Wouldn’t you know, the same priest who destroyed Calvin’s sense of self is still running the place. And he remains, as ever, a real asshole. When Mad asks him about her father, Calvin Evans, he lies and tells her he doesn’t remember anyone by that name and all of the files from that time were conveniently lost in a fire. Mad is smart enough to know he’s not telling her the truth, but that doesn’t make her any less angry. She won’t give up; she knows there must be some evidence that her father was here. Elizabeth finds her daughter on the floor of the library, scouring the books for some remnant of Calvin.

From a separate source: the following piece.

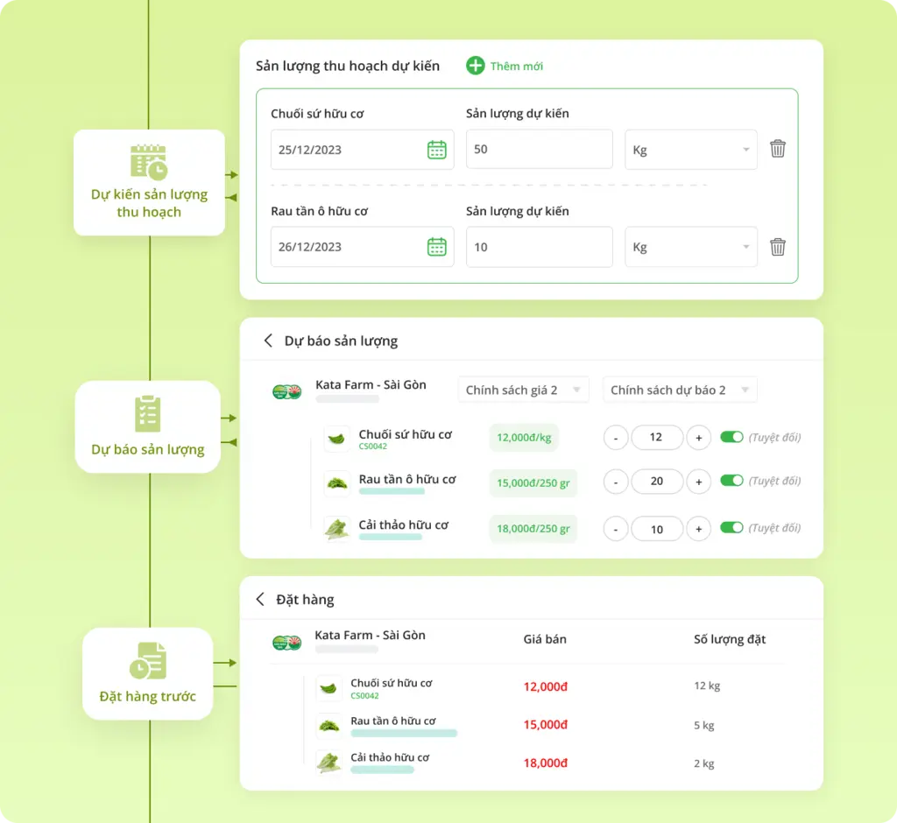This screenshot has width=897, height=823.
Task: Go back from Đặt hàng panel
Action: 260,600
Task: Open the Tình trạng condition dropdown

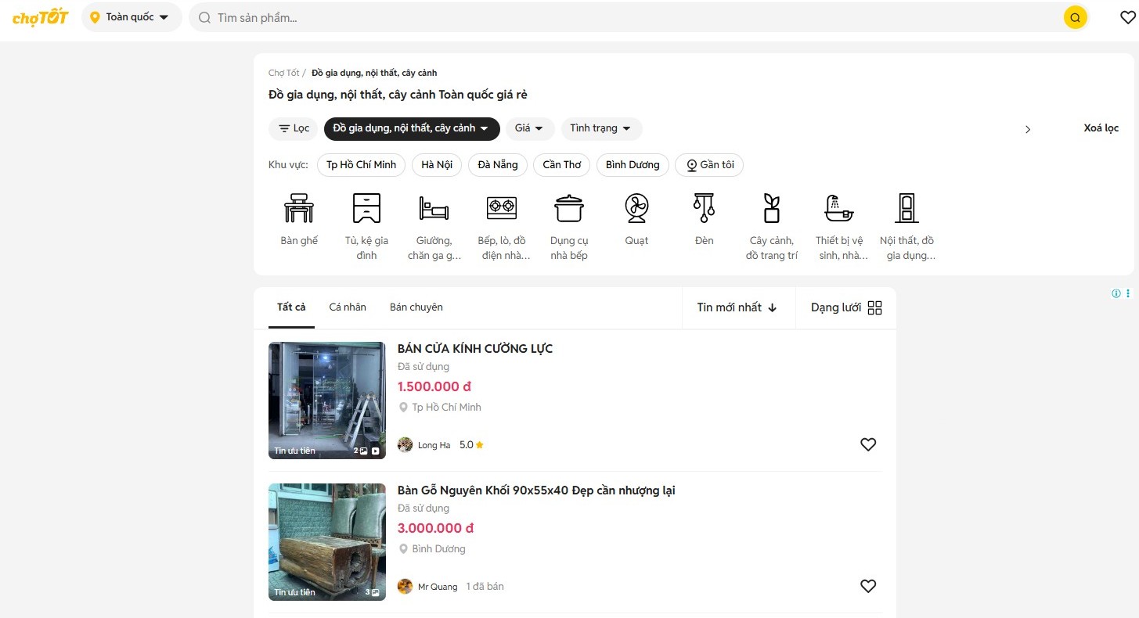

Friends, she finds one. On the library card tucked inside Great Expectations — a novel we see Elizabeth tease Calvin about for reading so many times and then later giving to Mad to read — is little Calvin Evans’s name. While yes, that does give Mad the satisfaction of knowing her father lived in this very place, it gives Elizabeth something more — a real lead to figuring out Calvin’s story. Inside the novel is a stamp that reads “donated by the Remsen Foundation.” Now, things like Calvin and Wakely striking up a friendship just as they need counsel from one another might be a coincidence, but this is not. And if the stamp doesn’t signal that to you, perhaps that shot of Beau Bridges leaving his office at the Remsen Foundation and passing by an enshrined copy of Calvin’s Scientific American will do it. There’s more mystery for Mad to solve.